Sharif introduces fluidity into the situation for Bhutto as well. She faces dissent within her Pakistan People's Party over the 'deal.' The dissidents regard the 'deal' to be a sell-out of PPP's ideology and principles. This raises question marks about the feasibility of the constitutional amendment that Musharraf seeks to ensure that his re-election as president is not reviewed in a court of law. An amendment requires two-thirds support of 229 votes in the 342-member parliament. The ruling coalition, its allies and Bhutto's PPP en bloc could mobilize 255 members of parliament.
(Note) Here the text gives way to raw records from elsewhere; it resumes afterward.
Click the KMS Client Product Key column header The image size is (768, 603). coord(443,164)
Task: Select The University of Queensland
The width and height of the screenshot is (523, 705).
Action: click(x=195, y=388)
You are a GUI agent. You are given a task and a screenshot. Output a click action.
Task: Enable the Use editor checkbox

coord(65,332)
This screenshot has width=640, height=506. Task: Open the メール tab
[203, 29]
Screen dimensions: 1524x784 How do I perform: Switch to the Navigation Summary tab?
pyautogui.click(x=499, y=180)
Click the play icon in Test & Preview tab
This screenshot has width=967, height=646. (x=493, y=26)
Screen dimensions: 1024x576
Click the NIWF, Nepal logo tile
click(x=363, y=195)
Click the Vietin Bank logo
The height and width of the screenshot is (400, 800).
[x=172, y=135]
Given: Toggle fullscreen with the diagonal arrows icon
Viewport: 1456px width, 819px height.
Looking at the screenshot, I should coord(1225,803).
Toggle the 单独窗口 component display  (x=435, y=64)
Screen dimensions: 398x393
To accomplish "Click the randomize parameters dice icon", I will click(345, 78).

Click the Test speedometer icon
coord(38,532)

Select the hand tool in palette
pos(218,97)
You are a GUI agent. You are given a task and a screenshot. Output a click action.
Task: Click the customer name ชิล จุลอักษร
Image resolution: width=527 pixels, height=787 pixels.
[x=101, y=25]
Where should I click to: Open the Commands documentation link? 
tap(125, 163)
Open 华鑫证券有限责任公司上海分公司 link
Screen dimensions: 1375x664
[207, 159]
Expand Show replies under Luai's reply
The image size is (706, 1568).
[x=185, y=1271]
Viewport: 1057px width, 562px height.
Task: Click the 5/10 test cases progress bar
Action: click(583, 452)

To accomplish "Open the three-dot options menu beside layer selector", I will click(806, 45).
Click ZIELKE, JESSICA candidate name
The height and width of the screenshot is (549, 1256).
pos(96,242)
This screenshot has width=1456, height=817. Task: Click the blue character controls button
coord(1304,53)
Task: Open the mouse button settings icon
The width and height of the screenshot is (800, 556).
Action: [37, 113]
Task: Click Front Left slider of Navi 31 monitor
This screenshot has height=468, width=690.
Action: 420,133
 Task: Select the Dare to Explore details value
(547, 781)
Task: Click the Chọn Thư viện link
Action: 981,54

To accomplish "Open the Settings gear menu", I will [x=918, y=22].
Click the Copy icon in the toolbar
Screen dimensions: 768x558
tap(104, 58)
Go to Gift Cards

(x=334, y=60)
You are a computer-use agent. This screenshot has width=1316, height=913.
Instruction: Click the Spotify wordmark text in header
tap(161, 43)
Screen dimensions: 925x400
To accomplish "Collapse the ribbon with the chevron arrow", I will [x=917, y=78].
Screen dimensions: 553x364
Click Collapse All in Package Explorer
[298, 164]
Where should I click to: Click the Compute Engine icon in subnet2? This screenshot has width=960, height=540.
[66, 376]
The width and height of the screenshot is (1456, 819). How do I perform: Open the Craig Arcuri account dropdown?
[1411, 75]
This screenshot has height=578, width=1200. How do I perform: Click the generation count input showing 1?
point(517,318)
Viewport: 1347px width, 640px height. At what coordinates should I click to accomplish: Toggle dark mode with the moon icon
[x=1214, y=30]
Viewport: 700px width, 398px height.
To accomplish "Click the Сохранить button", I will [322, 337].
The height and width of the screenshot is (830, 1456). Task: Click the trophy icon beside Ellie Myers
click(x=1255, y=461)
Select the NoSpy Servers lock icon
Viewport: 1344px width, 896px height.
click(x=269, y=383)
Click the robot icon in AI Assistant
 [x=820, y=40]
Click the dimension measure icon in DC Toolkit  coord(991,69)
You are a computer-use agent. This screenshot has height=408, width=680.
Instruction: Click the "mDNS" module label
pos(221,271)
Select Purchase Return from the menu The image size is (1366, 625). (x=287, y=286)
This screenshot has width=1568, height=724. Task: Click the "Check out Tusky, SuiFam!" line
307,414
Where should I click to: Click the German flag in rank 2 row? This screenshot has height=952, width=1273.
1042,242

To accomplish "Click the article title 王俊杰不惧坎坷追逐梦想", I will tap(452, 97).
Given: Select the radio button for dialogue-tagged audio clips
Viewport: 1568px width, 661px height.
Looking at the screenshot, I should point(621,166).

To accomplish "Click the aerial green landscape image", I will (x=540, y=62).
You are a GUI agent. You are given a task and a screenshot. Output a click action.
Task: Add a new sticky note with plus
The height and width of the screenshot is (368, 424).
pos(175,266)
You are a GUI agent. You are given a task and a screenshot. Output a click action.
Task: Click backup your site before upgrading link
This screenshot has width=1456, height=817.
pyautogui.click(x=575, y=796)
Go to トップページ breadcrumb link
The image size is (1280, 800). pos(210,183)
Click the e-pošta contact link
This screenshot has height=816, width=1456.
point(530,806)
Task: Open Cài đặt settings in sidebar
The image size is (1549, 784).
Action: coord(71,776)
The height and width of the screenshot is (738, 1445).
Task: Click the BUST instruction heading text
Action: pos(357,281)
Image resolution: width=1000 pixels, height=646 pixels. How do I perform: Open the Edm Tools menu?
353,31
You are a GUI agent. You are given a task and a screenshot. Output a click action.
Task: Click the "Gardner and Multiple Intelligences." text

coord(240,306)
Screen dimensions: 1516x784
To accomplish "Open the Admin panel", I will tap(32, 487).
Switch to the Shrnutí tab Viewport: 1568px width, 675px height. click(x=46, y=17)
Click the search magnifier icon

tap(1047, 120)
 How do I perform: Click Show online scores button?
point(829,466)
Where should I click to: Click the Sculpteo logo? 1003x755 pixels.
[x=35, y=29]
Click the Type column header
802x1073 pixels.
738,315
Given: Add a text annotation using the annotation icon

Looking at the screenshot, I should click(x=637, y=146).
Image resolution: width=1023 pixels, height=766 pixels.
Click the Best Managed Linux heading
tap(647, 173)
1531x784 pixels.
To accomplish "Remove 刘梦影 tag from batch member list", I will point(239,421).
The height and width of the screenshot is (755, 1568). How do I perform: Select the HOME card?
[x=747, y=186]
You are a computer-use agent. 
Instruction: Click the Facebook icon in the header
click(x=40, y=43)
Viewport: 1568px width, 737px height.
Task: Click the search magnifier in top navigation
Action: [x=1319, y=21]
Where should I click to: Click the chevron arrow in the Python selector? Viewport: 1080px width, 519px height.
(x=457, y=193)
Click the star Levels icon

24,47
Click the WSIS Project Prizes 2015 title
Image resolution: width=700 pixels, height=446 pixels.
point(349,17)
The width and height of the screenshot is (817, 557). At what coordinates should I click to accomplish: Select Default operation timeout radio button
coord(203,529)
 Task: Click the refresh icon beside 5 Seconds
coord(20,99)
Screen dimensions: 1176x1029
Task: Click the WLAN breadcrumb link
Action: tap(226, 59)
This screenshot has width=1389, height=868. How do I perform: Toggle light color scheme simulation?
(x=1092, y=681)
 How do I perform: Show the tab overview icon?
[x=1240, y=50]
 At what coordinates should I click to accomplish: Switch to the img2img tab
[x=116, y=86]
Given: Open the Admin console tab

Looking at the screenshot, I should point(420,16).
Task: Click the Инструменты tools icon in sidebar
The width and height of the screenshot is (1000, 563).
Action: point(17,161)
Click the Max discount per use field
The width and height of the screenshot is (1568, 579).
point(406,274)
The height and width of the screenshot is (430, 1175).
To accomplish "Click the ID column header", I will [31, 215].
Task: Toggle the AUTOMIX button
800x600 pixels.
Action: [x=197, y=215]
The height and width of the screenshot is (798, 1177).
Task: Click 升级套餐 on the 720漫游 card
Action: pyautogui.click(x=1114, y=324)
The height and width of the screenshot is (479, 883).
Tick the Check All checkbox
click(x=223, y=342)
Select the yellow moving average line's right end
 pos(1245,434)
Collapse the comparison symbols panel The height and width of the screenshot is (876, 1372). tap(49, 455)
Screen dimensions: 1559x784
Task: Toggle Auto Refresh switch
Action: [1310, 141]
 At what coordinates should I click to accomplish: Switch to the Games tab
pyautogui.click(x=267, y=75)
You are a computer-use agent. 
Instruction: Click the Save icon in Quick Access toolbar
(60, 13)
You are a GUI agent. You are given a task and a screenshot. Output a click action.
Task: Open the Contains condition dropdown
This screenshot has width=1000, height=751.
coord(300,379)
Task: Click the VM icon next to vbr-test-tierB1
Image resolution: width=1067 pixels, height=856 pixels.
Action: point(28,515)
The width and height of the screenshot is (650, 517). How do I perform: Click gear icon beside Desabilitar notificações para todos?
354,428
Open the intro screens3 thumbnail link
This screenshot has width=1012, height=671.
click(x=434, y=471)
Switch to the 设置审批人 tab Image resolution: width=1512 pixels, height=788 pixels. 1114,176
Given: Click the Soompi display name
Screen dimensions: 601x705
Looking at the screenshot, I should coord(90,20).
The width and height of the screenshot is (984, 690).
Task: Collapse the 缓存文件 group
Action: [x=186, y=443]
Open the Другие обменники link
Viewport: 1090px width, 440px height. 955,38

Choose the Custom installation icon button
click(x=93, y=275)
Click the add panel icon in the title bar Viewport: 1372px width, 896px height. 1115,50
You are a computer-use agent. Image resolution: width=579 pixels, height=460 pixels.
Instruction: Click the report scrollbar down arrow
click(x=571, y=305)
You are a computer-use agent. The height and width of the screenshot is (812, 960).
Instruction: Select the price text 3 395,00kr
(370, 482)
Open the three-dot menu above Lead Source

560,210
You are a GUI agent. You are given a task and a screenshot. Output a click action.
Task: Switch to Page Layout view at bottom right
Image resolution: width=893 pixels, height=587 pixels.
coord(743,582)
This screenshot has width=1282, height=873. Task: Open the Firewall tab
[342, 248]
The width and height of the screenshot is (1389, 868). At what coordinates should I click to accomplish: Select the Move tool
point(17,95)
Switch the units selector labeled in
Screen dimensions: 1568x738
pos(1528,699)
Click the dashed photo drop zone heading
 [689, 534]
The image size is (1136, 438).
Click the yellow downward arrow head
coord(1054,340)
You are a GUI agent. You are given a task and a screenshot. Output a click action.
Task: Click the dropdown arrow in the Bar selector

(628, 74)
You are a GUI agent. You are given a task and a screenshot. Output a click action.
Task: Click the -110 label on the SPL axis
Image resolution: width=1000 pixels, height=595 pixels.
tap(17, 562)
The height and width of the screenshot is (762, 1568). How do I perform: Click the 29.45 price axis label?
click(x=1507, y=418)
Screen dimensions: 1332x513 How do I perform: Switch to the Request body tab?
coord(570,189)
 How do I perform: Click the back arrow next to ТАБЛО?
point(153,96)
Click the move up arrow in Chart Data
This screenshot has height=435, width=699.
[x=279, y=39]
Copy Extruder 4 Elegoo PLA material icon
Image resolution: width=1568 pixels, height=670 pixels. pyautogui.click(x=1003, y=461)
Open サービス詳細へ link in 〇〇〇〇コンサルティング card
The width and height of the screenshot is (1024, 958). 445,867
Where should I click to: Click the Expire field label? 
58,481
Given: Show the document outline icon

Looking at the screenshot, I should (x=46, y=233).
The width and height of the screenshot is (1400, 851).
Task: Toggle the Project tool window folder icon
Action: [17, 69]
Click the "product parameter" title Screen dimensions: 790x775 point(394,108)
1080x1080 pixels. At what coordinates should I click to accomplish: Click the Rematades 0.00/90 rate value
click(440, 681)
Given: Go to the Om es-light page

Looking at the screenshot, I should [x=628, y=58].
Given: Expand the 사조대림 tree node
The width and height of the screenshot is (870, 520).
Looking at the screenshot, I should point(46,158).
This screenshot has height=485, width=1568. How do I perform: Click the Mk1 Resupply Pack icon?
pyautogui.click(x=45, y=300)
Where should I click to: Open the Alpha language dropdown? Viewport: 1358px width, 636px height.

But it is a close call, given the likelihood of defection to Sharif's camp by members of the ruling coalition. As many as 15 MPs belonging to the ruling party may abstain from voting. And these are early days. Sharif has carefully timed his return. He senses it is time to strike.

Sharif calculates that given the prevailing popular mood in Pakistan, he has a readymade anti-American, anti-Musharraf platform. He intends to call the general's bluff threatening to detain him. Once his juggernaut gets going from Punjab, it will become unstoppable. Sharif counts on the supreme court to ensure that a level playing field is available at the next general elections.

He doesn't think Musharraf any longer has the option of imposing emergency rule, as the courts will frustrate such a move. The only exit route for Musharraf will then be declaring martial law. But that is uncharted territory. No previous military dictator in Pakistan dared to take that route. Both Ayub Khan and Yahya Khan walked away rather than ask troops to crush popular opposition.

Sharif, therefore, expects Musharraf to cave in and call an all-party conference for discussing the modalities of constituting an interim caretaker government pending elections. Given the public opinion and an increasingly assertive judiciary, this outcome no longer seems implausible.

The irony is that there are several reasons why Sharif ought to have been Washington's man in Islamabad. Sharif can handle the menagerie of Islamists. His political pedigree dates back to the Zia-ul Haq era, and he knows best how to squeeze the jihadi culture out of Pakistan. Second, for the average Pakistani, Sharif is a 'desi neta'; he has gained in stature as a nationalist. That helps him leave behind the legacy of his misrule. Bhutto, on the other hand, is tarnished politically by her 'deal' with Musharraf as well as her proximity to the Americans.

She is yet to realise that her aura in Pakistan is turning out to be very different from her aura in America or Britain. Sharif is also genuinely pro-market and is friendly to large capital. He has taken care not to be branded as 'pro-American,' but he isn't reflexively opposed to American interests either. For him, modernization is something independent of 'Americanisation.' Indeed, despite his conservative rhetoric, Sharif has a proven record as a pragmatist.

Yet, if Washington has opted for Bhutto, the considerations were obvious. Sharif will refuse to be a participant in America's 'war on terror.' He understands America is the primary issue in Pakistan. He has sized up that the public expects him to be the marker of the beginning for Pakistan's 'post-American era,' no matter what his own gut instincts tell him. Least of all, Sharif's experience with Washington during his last term as prime minister was far from happy.

In other words, Sharif is good for globalisation, but can be a liability for the 'war on terror.' He may be good for Pakistan, but will be an unreliable ally for the present US administration with such weighty agenda toward Iran and Afghanistan. On balance, Washington decided to play safe. Bhutto, in comparison, will never create a faus pax for American interests. Besides, Sharif happens to be locked in a fierce blood feud with Musharraf. From Washington's perspective, Musharraf's continuance in power is non-negotiable. The bar of democracy shall be lowered to that end.

But no matter what Washington prescribed for Pakistan, the genie of democracy has leapt out of the bottle. Musharraf's re-election looks fanciful. There may be no other way of saving the regime except by imposing harsh emergency rule or even martial law.

M K Bhadrakumar, a former Indian ambassador, headed the Pakistan Division at the Ministry of External Affairs in the early 1990s.